Do you know how much plastic is really in your Christmas dinner?
Researchers in England tried to find out
by cooking two different roast chicken dinners.
One with all the ingredients wrapped in plastic packaging
and the other with no plastic packaging at all.
‘’We found seven times more microplastics in the wrapped dinner than the non-wrapped dinner.”
Dr Fay Couceiro is an environmental pollution researcher at the University of Portsmouth.
“So we found about 55,000 particles in the non-wrapped dinner and about 230,000 in the wrapped dinner.’’
She says eating a similar plastic packaged meal every day for a year, would see you consume approximately 10 grammes of plastic.
''That’s equivalent to two plastic bags a year.''
Couceiro also says food is usually analyzed raw for microplastics under laboratory conditions
but this study looked at what was actually on your plate after the food had been cooked in a normal kitchen.
“Unfortunately there's no such thing as microplastic-free food now I think. That's because there's so many microplastics in the air and in the soil. So as we're speaking now there are likely to be some microplastics that are falling on here, onto the food that we'll be eating.’’
Global plastic production is projected to double within 20 years,
while the amount of plastic waste flowing into the world's oceans is forecast to triple in the same period.
Couceiro says there are actually higher concentrations of microplastics in our soils than in our oceans.
“I have heard people say ‘I don't have to worry about microplastics. I don't eat fish’ and that always worries me slightly that there's that misunderstanding, that disconnect. Microplastics are everywhere. If you're eating anything and drinking anything, you will be ingesting a certain number of microplastics.”
Microplastics have been found in our blood, gut and various organs…
but experts have not yet been able to say what, if any, harm it is doing to us.

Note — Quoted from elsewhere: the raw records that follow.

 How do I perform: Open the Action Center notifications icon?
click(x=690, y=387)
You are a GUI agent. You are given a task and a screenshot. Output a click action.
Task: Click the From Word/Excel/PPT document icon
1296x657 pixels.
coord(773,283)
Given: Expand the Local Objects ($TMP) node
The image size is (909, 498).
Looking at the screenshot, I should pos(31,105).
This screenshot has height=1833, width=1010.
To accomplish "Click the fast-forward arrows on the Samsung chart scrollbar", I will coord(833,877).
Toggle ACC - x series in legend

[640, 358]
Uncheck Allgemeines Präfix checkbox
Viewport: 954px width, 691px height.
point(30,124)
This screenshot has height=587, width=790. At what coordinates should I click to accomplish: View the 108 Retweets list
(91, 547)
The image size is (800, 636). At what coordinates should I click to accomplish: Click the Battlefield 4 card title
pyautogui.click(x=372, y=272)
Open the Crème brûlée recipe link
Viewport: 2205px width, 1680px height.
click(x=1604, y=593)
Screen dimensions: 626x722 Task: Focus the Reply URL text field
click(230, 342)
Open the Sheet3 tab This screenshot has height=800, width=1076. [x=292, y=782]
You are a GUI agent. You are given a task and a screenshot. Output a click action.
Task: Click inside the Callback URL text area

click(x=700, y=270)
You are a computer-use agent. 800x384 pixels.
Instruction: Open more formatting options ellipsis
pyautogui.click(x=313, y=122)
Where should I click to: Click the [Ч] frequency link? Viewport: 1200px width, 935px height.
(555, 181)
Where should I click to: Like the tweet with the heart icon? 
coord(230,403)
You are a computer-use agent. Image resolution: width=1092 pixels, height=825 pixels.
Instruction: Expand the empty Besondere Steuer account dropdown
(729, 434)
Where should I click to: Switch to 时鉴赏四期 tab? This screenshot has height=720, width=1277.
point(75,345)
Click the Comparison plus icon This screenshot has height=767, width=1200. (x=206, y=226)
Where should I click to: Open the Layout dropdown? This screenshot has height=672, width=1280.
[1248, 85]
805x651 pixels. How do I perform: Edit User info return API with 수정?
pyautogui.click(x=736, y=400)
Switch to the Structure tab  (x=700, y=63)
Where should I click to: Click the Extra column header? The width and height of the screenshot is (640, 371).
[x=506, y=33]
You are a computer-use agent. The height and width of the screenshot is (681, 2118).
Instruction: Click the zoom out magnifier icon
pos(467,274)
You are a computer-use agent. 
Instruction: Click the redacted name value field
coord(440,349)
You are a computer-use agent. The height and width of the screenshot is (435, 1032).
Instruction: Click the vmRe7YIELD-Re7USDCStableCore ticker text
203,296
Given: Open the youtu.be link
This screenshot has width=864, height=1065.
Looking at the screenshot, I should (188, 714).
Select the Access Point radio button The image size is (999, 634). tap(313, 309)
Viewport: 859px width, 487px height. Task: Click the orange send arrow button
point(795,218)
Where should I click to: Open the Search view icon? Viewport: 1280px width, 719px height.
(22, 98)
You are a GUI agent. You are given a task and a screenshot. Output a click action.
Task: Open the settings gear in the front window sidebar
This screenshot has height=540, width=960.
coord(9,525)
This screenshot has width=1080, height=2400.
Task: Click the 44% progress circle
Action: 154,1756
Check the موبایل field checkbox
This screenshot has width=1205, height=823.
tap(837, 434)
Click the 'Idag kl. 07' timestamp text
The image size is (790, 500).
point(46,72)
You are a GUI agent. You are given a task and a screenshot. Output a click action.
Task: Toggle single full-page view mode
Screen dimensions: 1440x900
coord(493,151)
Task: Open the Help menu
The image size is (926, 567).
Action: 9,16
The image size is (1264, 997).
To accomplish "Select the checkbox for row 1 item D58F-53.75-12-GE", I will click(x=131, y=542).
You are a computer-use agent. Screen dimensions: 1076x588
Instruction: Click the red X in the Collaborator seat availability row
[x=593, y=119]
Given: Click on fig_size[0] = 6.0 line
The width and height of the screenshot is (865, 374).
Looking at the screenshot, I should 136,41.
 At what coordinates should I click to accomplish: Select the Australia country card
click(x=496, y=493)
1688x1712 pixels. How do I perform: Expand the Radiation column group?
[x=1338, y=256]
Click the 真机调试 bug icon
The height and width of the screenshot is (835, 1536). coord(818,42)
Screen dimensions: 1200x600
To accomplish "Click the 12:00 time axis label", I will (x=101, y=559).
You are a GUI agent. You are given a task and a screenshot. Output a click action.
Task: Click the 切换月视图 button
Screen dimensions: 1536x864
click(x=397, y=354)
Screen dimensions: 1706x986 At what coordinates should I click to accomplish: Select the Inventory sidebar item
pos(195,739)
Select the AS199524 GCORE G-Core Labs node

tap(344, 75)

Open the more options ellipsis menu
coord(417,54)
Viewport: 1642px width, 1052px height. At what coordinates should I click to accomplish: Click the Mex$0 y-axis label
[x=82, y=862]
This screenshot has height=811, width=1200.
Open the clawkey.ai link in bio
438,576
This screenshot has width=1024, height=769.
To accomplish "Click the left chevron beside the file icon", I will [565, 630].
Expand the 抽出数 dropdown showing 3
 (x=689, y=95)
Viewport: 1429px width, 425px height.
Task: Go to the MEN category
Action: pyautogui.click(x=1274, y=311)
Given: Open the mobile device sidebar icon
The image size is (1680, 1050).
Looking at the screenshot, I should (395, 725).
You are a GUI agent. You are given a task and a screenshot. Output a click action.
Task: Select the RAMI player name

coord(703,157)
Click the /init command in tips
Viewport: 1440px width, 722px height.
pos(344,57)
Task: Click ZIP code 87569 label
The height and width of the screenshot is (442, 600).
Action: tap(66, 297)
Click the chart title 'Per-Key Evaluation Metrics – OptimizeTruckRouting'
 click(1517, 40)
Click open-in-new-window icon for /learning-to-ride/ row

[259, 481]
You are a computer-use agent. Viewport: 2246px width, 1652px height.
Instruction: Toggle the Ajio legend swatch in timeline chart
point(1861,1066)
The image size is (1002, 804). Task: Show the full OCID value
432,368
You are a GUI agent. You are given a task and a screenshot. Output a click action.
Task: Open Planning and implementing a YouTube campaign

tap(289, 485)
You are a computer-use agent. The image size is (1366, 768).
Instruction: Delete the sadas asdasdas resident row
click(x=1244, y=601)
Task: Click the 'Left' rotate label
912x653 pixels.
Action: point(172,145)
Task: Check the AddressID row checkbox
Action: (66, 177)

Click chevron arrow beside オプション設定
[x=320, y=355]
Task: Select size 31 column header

“We don’t want to scare people with this. There are microplastics everywhere and we don’t know what the impacts are on human health but it’s a sensible suggestion to try to reduce them as much as possible to avert any possible negative impacts going forward. There are simple ways, as you can see from this study, we can reduce the types of plastic we have in our packaging and we can start to think about it going forward in the farming community about how we reduce the amount of plastic there too.”